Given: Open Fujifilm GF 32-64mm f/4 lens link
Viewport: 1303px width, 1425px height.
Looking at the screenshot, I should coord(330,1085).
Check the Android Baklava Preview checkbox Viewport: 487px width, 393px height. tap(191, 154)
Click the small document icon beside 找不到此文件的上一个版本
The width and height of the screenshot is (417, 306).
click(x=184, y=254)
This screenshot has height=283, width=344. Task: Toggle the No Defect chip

::::::::::

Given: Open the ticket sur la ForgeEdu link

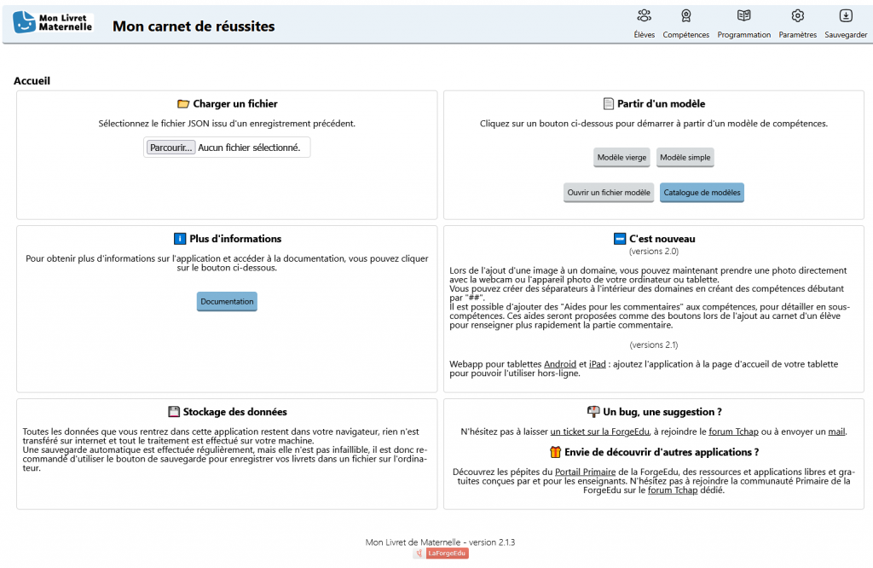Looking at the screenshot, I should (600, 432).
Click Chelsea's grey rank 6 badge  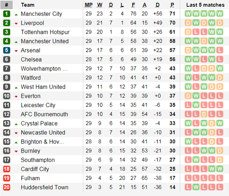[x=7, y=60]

::::::::::

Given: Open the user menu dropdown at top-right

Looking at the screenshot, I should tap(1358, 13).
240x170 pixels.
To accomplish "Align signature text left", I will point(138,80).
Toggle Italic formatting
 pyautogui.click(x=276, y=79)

::::::::::

◆ Problem
An exact, complete copy of the lines above from the one with "Given: Open Fujifilm GF 32-64mm f/4 lens link" through the one with "This screenshot has" is the whole answer.

◆ Exercise result
Given: Open Fujifilm GF 32-64mm f/4 lens link
Viewport: 1303px width, 1425px height.
Looking at the screenshot, I should coord(330,1085).
Check the Android Baklava Preview checkbox Viewport: 487px width, 393px height. tap(191, 154)
Click the small document icon beside 找不到此文件的上一个版本
The width and height of the screenshot is (417, 306).
click(x=184, y=254)
This screenshot has height=283, width=344. Task: Toggle the No Defect chip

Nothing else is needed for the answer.